**** Input records ****

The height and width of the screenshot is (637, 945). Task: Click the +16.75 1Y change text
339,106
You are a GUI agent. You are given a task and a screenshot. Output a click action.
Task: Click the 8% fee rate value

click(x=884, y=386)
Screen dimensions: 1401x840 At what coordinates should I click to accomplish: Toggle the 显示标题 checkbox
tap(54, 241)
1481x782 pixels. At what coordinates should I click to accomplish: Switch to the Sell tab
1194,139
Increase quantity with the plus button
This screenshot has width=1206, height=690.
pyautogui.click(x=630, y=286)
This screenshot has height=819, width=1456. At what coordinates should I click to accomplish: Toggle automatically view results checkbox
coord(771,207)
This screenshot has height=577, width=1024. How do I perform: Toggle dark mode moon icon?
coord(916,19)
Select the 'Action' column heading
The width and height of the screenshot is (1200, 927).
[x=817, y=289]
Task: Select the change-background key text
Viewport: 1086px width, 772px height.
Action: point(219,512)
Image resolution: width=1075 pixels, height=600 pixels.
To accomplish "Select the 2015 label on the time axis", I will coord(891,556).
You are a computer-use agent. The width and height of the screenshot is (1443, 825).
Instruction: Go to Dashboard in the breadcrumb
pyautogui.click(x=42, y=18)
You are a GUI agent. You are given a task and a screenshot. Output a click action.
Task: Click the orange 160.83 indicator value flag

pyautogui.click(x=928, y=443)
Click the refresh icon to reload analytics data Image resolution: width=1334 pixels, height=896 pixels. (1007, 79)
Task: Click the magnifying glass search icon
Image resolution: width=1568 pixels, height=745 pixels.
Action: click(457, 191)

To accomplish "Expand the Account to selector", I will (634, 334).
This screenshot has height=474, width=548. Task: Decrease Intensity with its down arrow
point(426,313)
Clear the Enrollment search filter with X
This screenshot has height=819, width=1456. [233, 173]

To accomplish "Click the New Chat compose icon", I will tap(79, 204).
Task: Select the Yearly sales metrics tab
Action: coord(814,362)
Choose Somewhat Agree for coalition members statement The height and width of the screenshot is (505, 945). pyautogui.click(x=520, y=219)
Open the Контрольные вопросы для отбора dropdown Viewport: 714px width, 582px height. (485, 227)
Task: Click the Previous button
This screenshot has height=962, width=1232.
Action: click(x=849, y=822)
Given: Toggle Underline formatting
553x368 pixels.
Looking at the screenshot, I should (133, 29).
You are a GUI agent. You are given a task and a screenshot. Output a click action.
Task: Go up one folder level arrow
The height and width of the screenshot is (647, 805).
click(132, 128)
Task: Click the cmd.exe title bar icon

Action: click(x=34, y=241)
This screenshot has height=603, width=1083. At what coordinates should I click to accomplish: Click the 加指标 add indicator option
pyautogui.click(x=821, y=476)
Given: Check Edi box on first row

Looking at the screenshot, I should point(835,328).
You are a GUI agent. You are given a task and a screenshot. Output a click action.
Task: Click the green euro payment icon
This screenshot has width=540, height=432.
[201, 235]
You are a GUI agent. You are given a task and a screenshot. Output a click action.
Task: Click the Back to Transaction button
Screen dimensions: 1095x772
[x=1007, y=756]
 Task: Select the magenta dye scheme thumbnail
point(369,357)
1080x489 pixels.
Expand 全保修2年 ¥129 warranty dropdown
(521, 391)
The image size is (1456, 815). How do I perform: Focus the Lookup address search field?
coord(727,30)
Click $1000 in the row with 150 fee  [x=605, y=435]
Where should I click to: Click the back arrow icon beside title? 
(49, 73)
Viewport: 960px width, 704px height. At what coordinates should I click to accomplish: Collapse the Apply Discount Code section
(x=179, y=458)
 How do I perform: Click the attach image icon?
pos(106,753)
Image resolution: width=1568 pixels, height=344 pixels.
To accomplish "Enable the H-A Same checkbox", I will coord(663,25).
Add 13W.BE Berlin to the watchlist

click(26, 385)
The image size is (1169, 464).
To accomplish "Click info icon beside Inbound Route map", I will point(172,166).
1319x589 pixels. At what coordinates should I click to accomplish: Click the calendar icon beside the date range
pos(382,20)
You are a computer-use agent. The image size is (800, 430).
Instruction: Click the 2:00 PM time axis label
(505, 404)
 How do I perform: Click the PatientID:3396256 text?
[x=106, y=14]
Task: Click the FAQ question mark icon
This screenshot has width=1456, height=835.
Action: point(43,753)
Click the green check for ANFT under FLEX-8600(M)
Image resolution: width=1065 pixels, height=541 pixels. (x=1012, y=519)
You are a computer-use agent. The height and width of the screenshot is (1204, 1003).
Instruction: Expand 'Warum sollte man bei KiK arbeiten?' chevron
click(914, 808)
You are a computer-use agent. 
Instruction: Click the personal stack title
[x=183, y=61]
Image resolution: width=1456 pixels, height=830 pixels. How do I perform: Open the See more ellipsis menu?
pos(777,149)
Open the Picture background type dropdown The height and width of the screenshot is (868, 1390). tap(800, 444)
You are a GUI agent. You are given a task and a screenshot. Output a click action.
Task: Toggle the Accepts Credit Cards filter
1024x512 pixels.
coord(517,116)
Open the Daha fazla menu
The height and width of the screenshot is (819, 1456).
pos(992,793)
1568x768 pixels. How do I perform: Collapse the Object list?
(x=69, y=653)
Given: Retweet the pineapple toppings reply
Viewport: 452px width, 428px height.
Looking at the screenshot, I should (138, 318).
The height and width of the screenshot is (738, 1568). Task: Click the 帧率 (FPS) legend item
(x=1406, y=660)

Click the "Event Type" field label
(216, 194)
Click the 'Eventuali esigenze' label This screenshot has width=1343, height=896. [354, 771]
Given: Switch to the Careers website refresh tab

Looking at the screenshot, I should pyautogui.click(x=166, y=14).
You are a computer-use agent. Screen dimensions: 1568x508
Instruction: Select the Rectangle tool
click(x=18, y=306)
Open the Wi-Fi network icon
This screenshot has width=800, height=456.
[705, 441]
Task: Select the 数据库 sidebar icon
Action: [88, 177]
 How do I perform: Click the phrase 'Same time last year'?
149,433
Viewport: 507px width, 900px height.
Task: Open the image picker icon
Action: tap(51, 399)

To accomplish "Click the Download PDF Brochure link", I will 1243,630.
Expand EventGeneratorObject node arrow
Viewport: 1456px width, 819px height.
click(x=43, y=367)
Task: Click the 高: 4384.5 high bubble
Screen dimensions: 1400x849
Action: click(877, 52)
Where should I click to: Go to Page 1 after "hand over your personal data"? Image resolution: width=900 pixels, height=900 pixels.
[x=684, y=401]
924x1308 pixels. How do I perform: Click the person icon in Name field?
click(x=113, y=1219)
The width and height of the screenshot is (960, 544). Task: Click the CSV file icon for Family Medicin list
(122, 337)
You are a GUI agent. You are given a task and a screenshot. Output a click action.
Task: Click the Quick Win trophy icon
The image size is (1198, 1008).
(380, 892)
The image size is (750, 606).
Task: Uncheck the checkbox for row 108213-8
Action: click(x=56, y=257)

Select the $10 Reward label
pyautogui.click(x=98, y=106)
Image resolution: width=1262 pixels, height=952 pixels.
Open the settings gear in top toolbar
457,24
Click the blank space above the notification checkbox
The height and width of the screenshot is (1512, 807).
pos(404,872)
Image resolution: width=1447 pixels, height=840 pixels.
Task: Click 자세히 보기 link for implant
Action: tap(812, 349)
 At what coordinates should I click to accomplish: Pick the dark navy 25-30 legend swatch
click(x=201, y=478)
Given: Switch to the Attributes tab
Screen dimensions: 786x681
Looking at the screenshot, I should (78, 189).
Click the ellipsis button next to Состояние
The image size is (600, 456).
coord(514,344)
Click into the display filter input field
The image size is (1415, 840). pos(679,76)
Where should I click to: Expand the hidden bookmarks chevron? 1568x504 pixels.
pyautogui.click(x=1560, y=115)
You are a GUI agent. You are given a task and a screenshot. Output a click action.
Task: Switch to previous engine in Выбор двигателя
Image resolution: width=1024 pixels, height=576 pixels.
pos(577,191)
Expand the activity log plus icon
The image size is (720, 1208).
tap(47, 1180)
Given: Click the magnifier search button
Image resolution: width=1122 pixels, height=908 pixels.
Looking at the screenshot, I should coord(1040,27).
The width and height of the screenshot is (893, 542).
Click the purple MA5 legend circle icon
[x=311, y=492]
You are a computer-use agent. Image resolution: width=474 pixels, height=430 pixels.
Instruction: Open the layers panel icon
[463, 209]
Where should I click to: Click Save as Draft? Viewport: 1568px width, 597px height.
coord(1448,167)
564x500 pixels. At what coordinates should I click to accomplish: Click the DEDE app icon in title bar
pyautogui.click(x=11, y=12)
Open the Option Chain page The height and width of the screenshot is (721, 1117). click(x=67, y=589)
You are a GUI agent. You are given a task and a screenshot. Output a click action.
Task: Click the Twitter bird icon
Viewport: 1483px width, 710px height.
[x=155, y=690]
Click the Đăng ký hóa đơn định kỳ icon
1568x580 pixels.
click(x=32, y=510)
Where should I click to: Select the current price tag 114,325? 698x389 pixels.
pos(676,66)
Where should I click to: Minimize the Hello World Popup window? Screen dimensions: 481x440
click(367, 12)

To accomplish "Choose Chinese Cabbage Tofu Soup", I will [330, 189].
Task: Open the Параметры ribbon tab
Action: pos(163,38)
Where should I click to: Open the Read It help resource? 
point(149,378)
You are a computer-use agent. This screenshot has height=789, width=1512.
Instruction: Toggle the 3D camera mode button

****

Retype the records from the line with "Where should I click to: Click the" up to and including the line with "pos(106,753)", with no changes.

→ **Final result**
Where should I click to: Click the back arrow icon beside title? 
(49, 73)
Viewport: 960px width, 704px height. At what coordinates should I click to accomplish: Collapse the Apply Discount Code section
(x=179, y=458)
 How do I perform: Click the attach image icon?
pos(106,753)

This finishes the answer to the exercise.